(Entries on finding words and elements)
>> begin

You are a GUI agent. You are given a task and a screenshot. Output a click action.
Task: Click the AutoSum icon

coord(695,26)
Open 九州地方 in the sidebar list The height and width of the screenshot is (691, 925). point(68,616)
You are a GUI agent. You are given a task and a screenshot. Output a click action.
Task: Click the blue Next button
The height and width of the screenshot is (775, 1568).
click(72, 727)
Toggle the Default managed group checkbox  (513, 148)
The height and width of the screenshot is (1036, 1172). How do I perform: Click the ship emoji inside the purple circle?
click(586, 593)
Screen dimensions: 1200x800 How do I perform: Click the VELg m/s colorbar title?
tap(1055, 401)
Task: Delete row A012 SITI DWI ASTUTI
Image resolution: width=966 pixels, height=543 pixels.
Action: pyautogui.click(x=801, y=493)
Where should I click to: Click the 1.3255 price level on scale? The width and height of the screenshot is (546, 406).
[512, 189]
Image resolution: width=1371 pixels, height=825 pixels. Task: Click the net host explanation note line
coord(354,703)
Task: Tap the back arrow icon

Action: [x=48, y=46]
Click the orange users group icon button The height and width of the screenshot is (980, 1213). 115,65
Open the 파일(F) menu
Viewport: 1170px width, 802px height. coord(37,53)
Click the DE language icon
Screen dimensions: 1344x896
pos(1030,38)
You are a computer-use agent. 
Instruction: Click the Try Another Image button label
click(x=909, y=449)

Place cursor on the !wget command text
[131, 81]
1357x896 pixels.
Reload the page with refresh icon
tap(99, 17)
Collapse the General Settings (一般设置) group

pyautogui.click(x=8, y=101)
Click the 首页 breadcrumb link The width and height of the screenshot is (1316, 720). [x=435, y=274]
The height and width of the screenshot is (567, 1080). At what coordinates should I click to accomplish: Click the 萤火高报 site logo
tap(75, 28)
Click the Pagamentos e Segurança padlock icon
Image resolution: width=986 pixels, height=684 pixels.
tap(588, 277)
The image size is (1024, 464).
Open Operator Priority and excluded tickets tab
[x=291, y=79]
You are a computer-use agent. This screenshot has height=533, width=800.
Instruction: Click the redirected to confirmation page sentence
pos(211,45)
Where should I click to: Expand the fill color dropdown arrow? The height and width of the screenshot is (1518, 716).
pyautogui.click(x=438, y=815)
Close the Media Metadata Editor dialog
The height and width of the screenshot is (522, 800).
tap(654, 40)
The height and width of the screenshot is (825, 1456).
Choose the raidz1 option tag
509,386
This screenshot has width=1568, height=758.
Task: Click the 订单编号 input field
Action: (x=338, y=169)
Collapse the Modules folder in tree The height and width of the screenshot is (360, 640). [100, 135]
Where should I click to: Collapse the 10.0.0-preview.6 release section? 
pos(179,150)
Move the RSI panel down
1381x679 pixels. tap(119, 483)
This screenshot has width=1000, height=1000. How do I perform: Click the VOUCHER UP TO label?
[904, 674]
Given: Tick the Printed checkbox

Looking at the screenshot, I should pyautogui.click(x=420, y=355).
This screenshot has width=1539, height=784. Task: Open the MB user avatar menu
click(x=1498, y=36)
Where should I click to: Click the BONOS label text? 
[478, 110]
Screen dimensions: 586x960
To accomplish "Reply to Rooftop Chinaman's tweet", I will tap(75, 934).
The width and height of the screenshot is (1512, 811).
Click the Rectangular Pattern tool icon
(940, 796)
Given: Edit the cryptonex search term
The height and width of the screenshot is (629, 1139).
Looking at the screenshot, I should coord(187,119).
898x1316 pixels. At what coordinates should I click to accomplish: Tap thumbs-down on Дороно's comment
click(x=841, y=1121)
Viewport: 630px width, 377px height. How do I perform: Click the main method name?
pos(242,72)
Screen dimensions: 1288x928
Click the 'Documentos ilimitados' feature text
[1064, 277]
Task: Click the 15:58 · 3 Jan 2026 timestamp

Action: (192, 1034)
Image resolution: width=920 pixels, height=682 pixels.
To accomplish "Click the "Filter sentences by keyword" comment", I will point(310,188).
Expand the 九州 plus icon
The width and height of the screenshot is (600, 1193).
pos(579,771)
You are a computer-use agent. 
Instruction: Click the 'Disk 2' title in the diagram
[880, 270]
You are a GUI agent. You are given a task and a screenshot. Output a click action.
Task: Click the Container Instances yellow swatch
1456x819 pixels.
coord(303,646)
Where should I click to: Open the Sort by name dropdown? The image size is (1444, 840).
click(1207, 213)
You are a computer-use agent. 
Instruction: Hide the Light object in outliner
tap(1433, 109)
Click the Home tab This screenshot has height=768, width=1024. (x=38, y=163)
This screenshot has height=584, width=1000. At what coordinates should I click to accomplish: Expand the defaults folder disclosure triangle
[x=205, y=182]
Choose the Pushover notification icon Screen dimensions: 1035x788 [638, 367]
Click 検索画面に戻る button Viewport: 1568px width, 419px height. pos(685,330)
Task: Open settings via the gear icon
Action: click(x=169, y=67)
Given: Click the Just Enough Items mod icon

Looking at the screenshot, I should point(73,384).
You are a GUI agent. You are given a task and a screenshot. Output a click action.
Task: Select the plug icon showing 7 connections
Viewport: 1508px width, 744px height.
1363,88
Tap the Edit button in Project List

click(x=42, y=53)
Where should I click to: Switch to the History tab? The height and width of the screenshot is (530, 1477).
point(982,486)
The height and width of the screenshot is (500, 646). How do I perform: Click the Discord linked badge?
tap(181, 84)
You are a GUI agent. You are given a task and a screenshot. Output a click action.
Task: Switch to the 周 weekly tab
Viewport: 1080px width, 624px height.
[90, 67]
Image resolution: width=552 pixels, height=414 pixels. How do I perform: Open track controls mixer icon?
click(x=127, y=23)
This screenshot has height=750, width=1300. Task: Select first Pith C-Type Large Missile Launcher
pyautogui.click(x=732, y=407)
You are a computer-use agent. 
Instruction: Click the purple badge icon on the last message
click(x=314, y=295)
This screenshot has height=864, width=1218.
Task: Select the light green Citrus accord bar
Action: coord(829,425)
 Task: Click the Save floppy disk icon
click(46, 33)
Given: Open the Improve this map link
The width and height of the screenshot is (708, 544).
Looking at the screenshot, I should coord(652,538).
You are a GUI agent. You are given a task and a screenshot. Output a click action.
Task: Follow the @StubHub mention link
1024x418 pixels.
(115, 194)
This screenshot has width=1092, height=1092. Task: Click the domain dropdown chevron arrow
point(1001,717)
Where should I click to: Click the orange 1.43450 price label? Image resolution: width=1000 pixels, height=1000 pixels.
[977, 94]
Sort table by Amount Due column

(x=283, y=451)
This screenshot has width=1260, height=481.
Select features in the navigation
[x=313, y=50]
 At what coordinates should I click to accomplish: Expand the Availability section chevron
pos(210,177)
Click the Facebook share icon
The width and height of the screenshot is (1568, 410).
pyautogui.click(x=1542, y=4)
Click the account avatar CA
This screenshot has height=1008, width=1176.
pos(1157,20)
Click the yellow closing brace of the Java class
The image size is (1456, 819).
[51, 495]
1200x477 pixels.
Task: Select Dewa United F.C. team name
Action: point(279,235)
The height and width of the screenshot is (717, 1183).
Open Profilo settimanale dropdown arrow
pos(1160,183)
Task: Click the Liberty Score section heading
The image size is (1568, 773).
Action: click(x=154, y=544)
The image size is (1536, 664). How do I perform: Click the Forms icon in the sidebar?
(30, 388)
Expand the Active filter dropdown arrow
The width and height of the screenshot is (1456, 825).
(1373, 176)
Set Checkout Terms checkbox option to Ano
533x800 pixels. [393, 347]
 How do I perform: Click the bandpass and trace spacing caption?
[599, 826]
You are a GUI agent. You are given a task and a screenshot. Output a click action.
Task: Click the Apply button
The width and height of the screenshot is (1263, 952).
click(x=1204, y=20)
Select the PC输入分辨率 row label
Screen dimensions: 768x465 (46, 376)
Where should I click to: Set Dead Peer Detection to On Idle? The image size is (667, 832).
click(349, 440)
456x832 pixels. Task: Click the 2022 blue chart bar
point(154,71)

>> end

Pull out every line of the material above that contains the word "blue", treating uppercase and lowercase as different.

- SOLUTION:
Task: Click the blue Next button
456x832 pixels. Task: Click the 2022 blue chart bar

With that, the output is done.